Registriert seit: 03.11.2004

Beiträge: 5,625

Nachdem ich das Pitchfork-Feature (Bill Callahan the Family Man) gelesen habe, habe ich meine Erwartungen an das Album erst einmal gedämpft.

Zitate daraus:

Where his last few albums unfurled painstakingly, like serene novellas, Shepherd is more like a scrapbook, filled with memories, sketches, jokes. The songs are shorter, and the guy singing them seems somehow closer—a byproduct of the album’s all-acoustic setting, and Callahan’s newly direct approach to writing. It’s what he calls a “real-life record.”

Callahan tells me he’s trying to be “more of an open book” in general, and many of these songs seem jarringly domestic coming from one of modern folk music’s most elusive wanderers. Throughout Shepherd, he uses the lowest, oakiest reaches of his baritone to acknowledge the renovators working on his home, or to briefly summarize a scene from “Sesame Street,” or to say things like, “I got married/To my wife/She’s lovely.”
(…)
I point out how surprising the setting of the new record is at first, hearing him tell stories confined to small spaces, with the wilderness far in the distance. He nods. “There’s a lot about ‘the house’ on the record. Kids need a house.
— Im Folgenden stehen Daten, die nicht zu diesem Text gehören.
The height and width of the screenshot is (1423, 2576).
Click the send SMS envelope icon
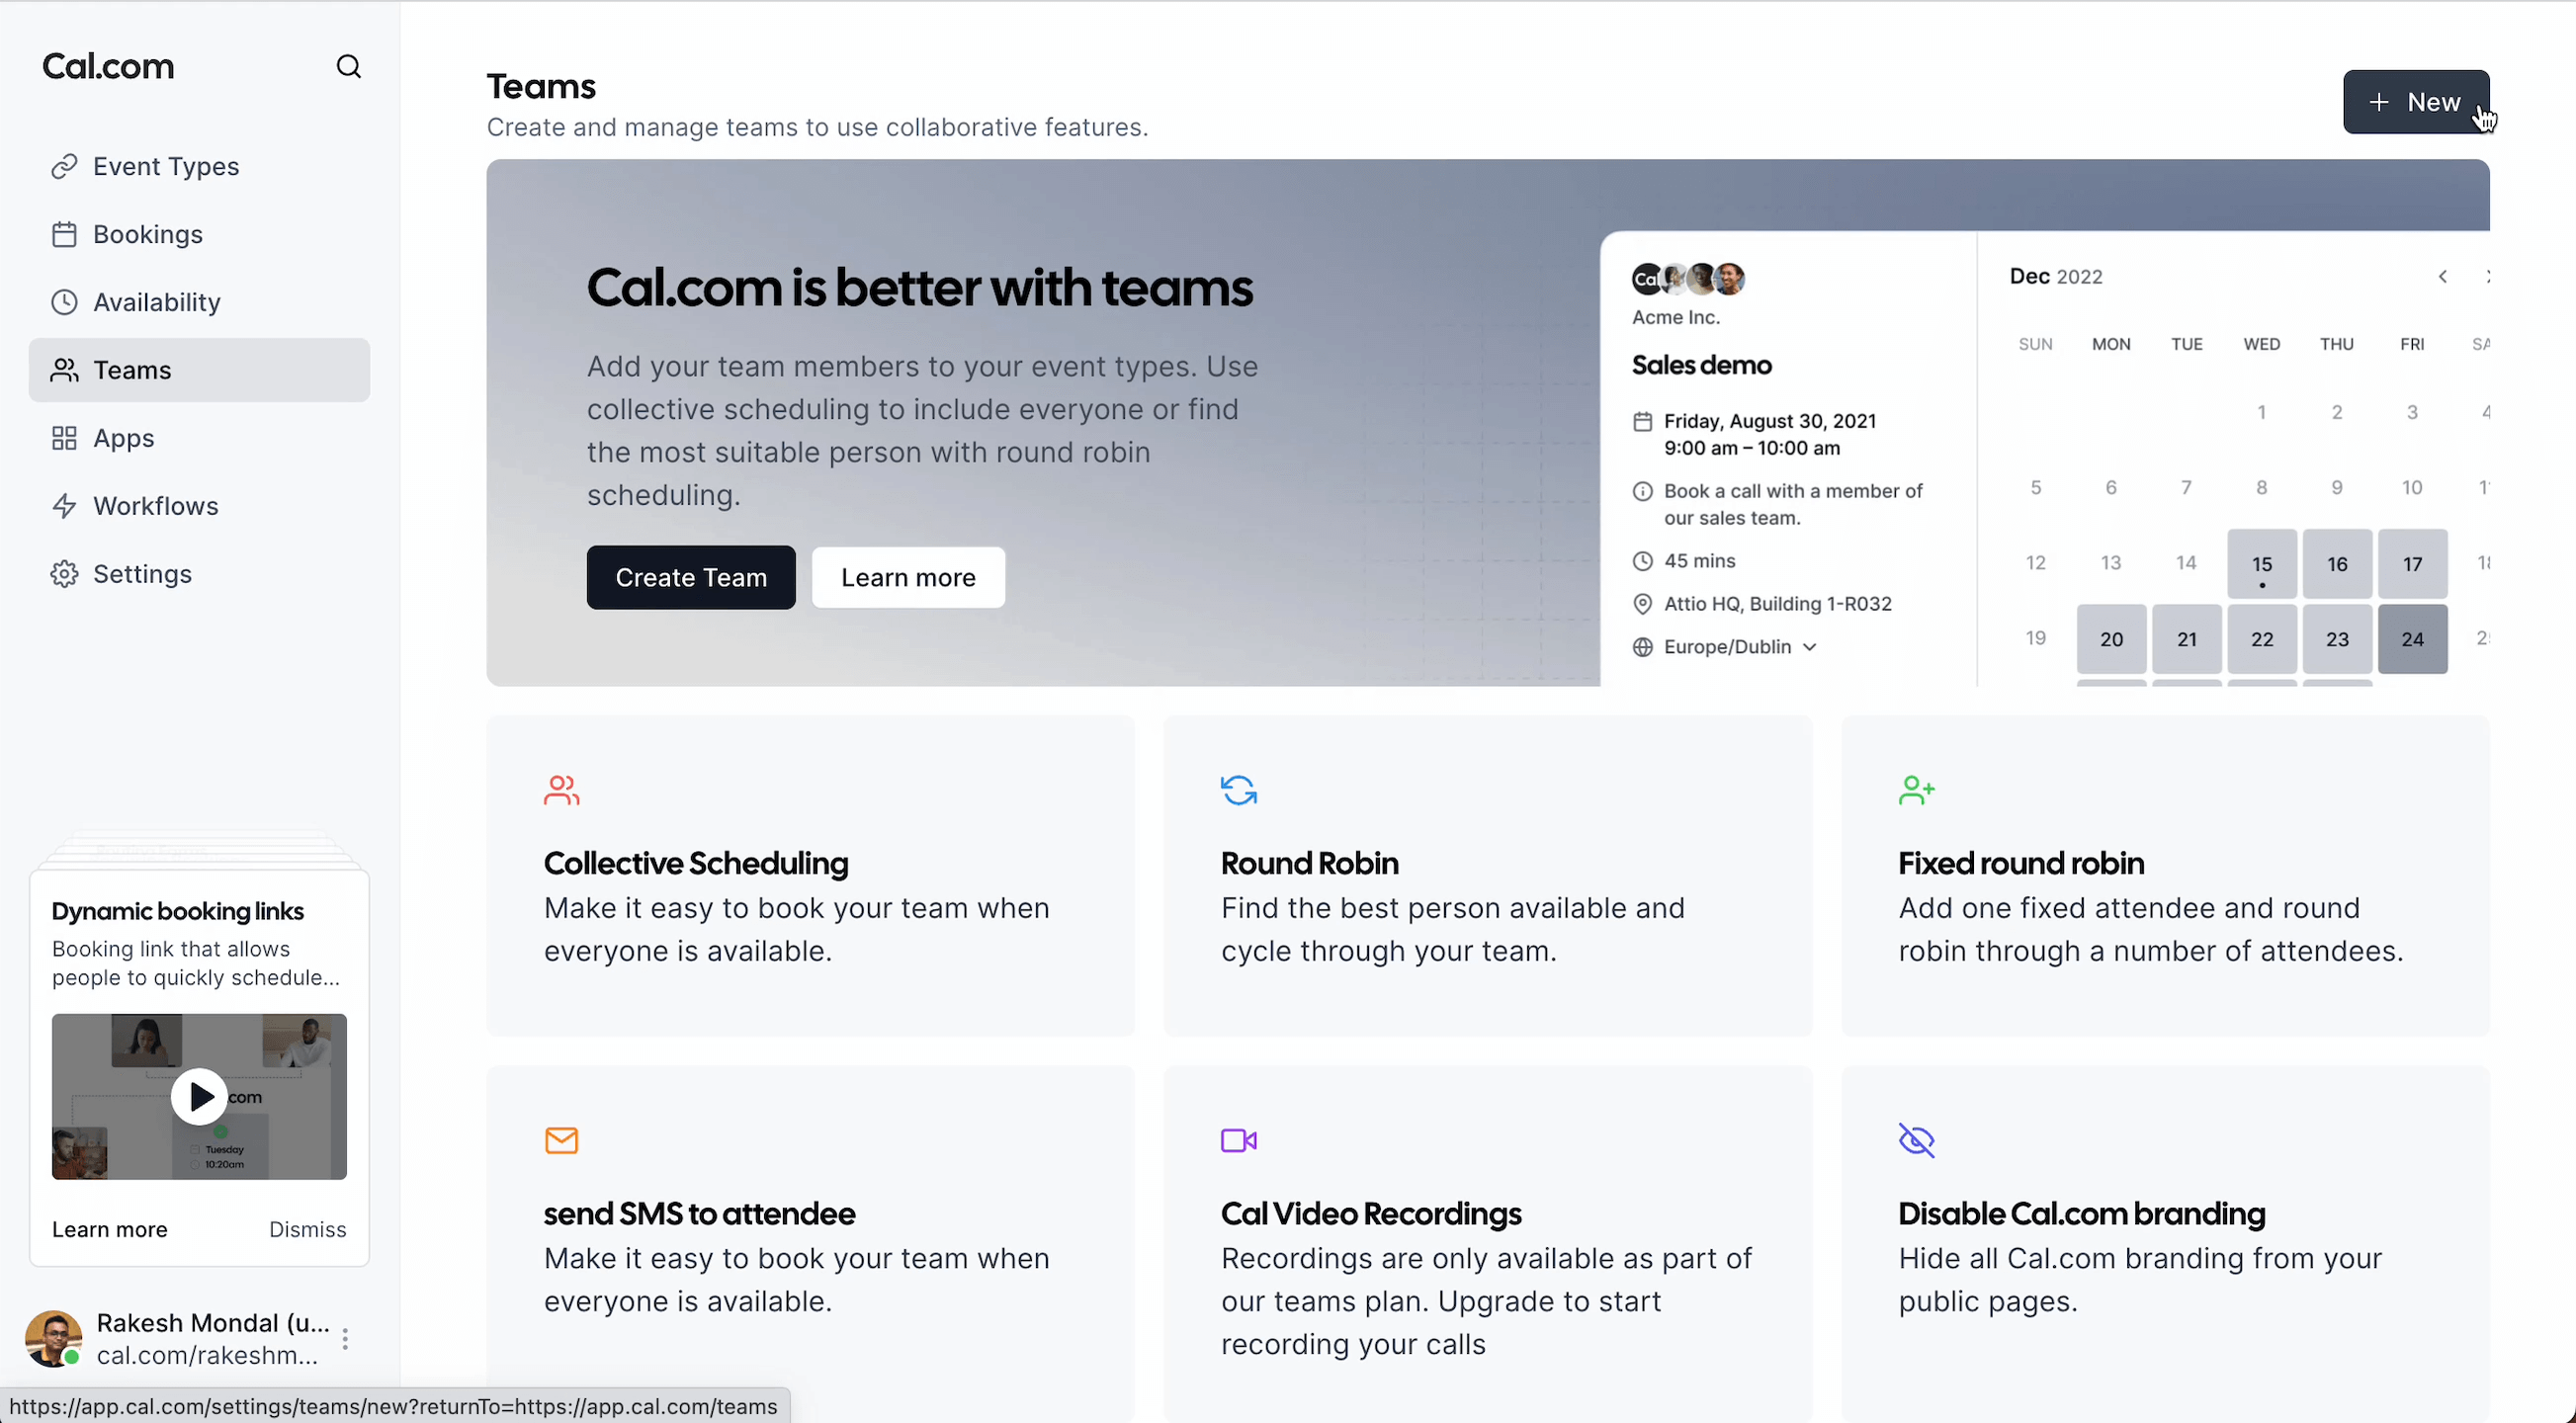click(561, 1140)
They love routine.”
(…)
A lyric from the new record, in a song called “Son of the Sea,” reads, “The house is full of life; life is change.” “I don’t know very many records that are about being happily married and having a kid,” Callahan tells me, citing Carly Simon as a source of inspiration for Shepherd. “I just wanted to prove that your life doesn’t end if you settle down.”
(…)
As a new dad, Callahan has been thinking of his own childhood, and what he wants to do differently. (…) His philosophy is contained in “Tugboats and Tumbleweeds,” the new album’s penultimate song, which offers advice from father to son. Among the wisdom: Solitude can be illuminating, as can wandering, just as long as you don’t mislead someone you love. To prove his point, the song ends with his pledge of commitment: “You’re my tugboat,” he sings sweetly.

Zum Thema „Familie“ gehört allerdings auch ein Song über den Tod seiner Mutter („Circles“): “I made a circle, I guess/When I folded her hands across her chest.”